McEnroe, serving next, quickly formulated his strategy. The obvious tactic would be to serve to Edberg’s forehand, which McEnroe considered erratic. But in this situation, McEnroe felt more comfortable hitting the ball wide to Edberg’s backhand.

Guessing right, Edberg’s cross-court winner ended the match.

“I didn’t think he’d be able to hit a winner on that shot,” McEnroe said.

If there was any factor that let McEnroe down more than any other, it was his serve. He finished the tournament with 57 double faults, nine of them against Edberg, including one that gave Edberg a 3-1 lead in the third-set tiebreaker.


McEnroe refused to blame his problems on his sore left shoulder, which began bothering him Tuesday.

“That wasn’t the reason I lost,” McEnroe said. “Just leave it at that.”

There were perhaps more tangible reasons for Edberg’s victory.

“The great players have a tendency to play the big points better,” McEnroe said. “When you get two great guys playing, it really comes down to that.”


McEnroe broke Edberg’s serve only once and that was in the first set, but Edberg got it back in the eighth game, helped by two double faults by McEnroe, the second on break point.

Two stunning winners by Edberg put McEnroe into an 0-30 hole as he served to stay in the first set at 5-6. At 15-30, McEnroe chased Edberg back with an overhead, but did nothing with the ball when he got it back and backhanded it into the net.

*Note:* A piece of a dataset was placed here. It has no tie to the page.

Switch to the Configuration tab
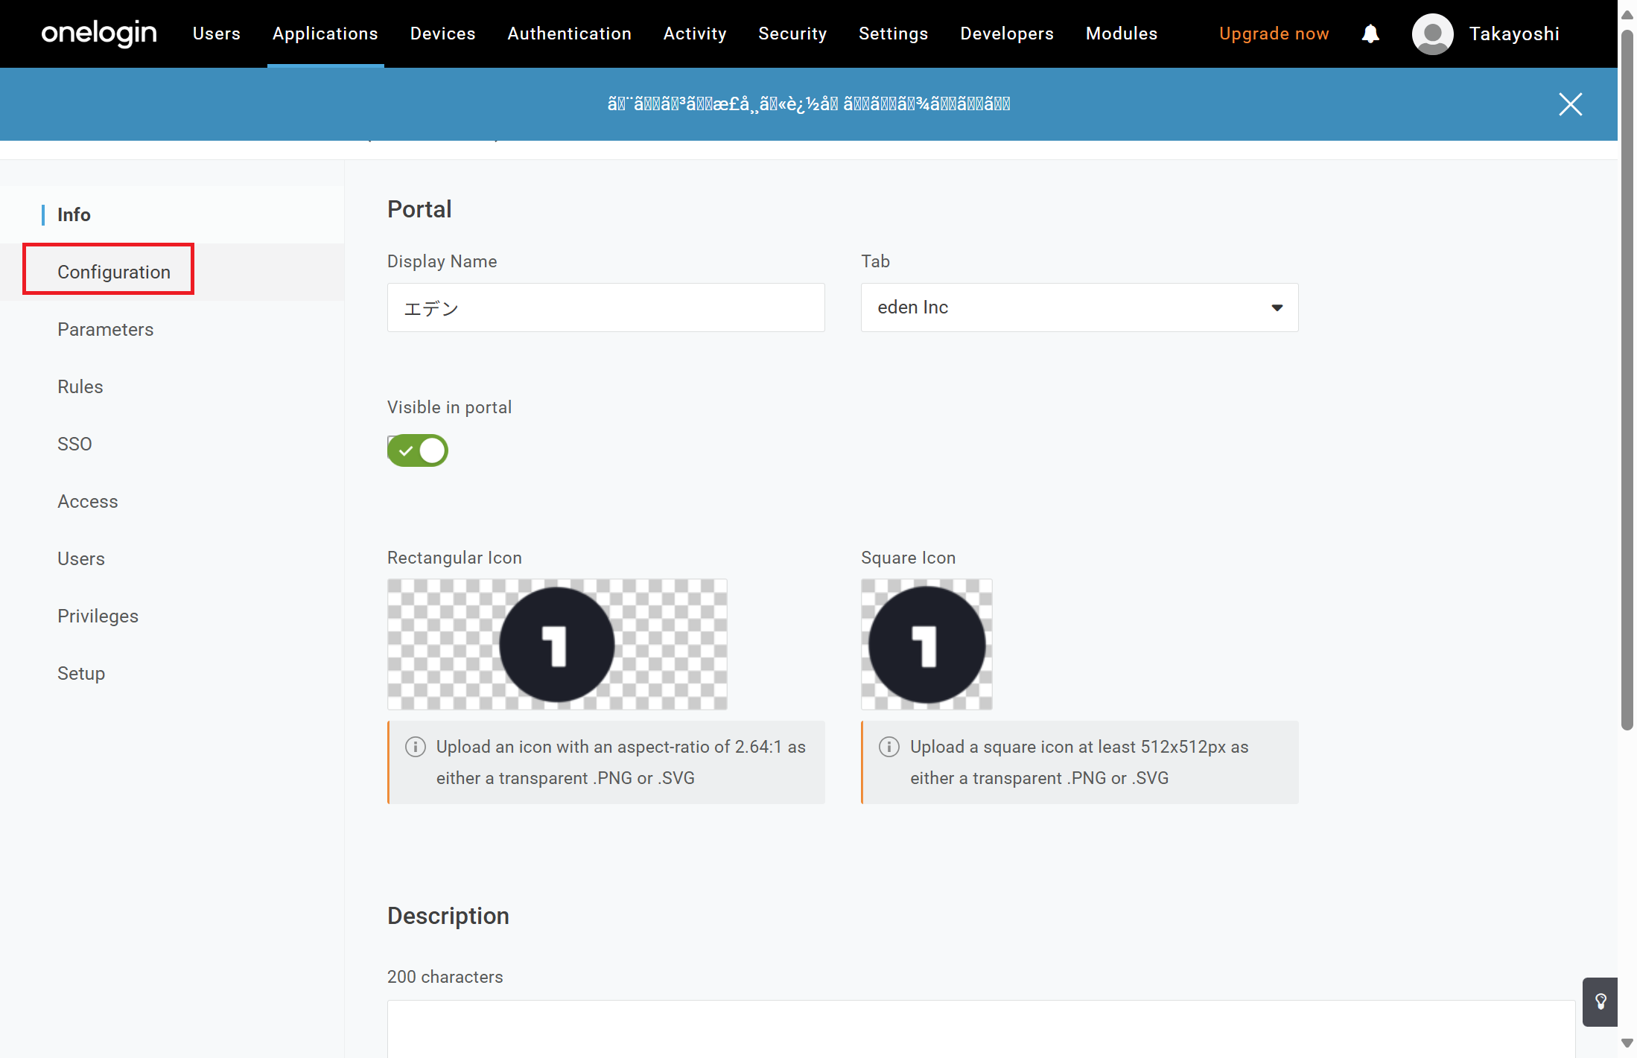(113, 272)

McEnroe came in behind his first serve at 15-40, but volleyed the ball into the net. That first set his, Edberg pumped his fists.

Both players saved a break point early in the second set. Eventually, McEnroe was looking at another set point against him. But at 5-6, 30-40, he served an ace down the center of the court.


McEnroe held serve and moved with Edberg into a tiebreaker to decide the set. It belonged to Edberg. His backhand cross-court volley winner gave him a 4-1 lead. A lob that McEnroe could only turn to watch made it 5-2. Two Edberg service winners later and McEnroe was reeling, down two sets to none.

Even after the rain delay, there would be no McEnroe comeback. At age 30, he had failed to win his semifinal match for the first time since he was an 18-year-old qualifier in 1977.

Afterward, McEnroe knew he had come very close to his sixth Wimbledon final this decade.

“I just wasn’t able to, when I really needed it, pick it up that little bit--and it was just a little bit,” he said.


“It was just a couple of points here and there. And then the tiebreakers . . . I just . . . I had that chance.”

His 11th Wimbledon over for him, it is now the tournament for Edberg or Becker or Lendl to win. McEnroe was asked at a press conference after the match if he would like to see one player win this Wimbledon more than another.

“The player that I wanted to win it is sitting at this table,” he said.

Tennis Notes


Looking ahead, Stefan Edberg is 7-10 in his career against Boris Becker and 5-8 against Ivan Lendl. . . . Rick Leach and Jim Pugh reached their first Wimbledon doubles final with a straight-set victory over Javier Frana of Argentina and Leonardo Lavalle of Mexico, 6-3, 6-3, 6-4. Leach and Pugh, the top-seeded team, will play either two-time defending champions Ken Flach and Robert Seguso or 1988 finalists John Fitzgerald of Australia and Anders Jarryd of Sweden. After being halted by darkness Friday, Flach and Seguso will resume their match at one set all. . . . Five-time Wimbledon doubles champions and top-seeded this year, Martina Navratilova and Pam Shriver lost their women’s doubles semifinal to Jana Novotna and Helena Sukova of Czechoslovakia, 7-6 (7-4), 7-5. Third-seeded, Novotna and Sukova will play the second-seeded team of Larissa Savchenko and Natalia Zvereva of the Soviet Union in the final. . . . Becker and Lendl probably weren’t surprised at having their semifinal disrupted by rain. Last year, with Becker leading, two sets to one, their match was suspended until the next day.